2: Return to play protocols rarely include equipment considerations: Most ACL injuries are non-contact. A significant number of non-contact ACL injuries occur due to improper footwear. On the field, wearing grass shoes on turf fields can greatly increase knee torque, and on the court, wearing non-court shoes can be just as detrimental.

Simply encouraging athletes to get the proper shoes can go a long way toward their re-injury prevention.

3: ACL “mechanism of injury” is poorly understood: Three main documented mechanisms of injury for an ACL rupture are:

Muscle weakness – Weakness is not an injury mechanism. Certainly it could be a precursor to ACL injury exposure but many people have general muscle weaknesses that don’t result in injury.

Excessive Knee Valgus – It is unlikely that knee valgus is the mechanism or even the cause of ACL rupture. Indeed, the greater valgus a person experiences, the more flexible that individual’s ligaments are. This doesn’t mean that excessive valgus is desirable but it is more likely the result of injury not the injury mechanism. Instead, the true mechanical injury mechanism for ACL rupture is excessive tibial internal rotation. This rotation puts immediate tensile stress on the ACL. Coupled with some level of valgus, tibial internal rotation will cause the ACL to rupture. Tibial internal rotation is controlled by foot to ground contact integrity. If the foot is unable to mitigate ground contact forces, the heel will strike the ground hard. Respondent forces will transfer directly upward to the ankle joint which will twist (tibial internal rotation) before the ground force ever reaches the knee to cause valgus. Valgus is the result of ACL rupture, not the cause.

Skateboarders routinely land high jumps in positions of excessive valgus and never rupture their ACL because they make no heel impact and rotational torque is transferred through the wheels instead of the knees.

Assessing “Dominance” is complicated – It is well known that three biomechanical “dominance” factors often indicate increased risk for ACL rupture. These factors are ligament dominance, quadriceps dominance, and leg dominance.
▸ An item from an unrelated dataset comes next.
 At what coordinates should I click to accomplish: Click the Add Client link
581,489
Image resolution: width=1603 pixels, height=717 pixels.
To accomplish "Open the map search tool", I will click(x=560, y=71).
Presumably the dominance factors describe tendencies toward force production or reception during movement – particularly deceleration. Therapists and trainers will use subjective mechanical evaluations to determine if a risky dominance exists. Without an objective measure of force production or tensile strength to the accused tissues, it’s difficult to deduce which dominance exists within which athletes. While it is possible to test for tissue dominance, it is expensive, time consuming, and not practical to implement on the vast majority of amateur athletes who suffer ACL injuries.

4: The Most Successful Protocol is Largely Ignored: There is only one recovery factor which consistently shows success in reducing ACL reconstruction re-injury. Time. Athletes who wait longer after surgery to return to high level activity have more success in minimizing re-injury than those who try to hurry the process. Surgical procedures and therapy processes have gotten good enough that they can get ACL sufferers back in action as quickly as 3 to 4 months. Indeed there is frequently competition between practitioners touting the ability to get athletes back to their desired play faster and faster. Data consistently show, however, athletes who complete return to play protocols and don’t initiate unguided physical activity at least 9 to 12 months post-surgery have a significantly lower re-injury rate than all other variable measures.
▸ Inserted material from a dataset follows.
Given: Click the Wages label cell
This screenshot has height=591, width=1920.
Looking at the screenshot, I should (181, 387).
Unfortunately patients can be impatient. They return to their activity too soon for appropriate tissue repair and re-education and put themselves into high risk situations.

By assessing the effectiveness of current return to play protocols from ACL reconstruction surgery, practitioners can better determine what factors will have a greater impact for reducing this injury’s recurrence. Simple improvements like ensuring proper footwear, teaching appropriate ground contact, encouraging athletes to give appropriate time to recovering injuries, and improving overall athlete strength and conditioning will yield better results than the current 20-40% re-injury rates. We can be doing a better job, the question is will we.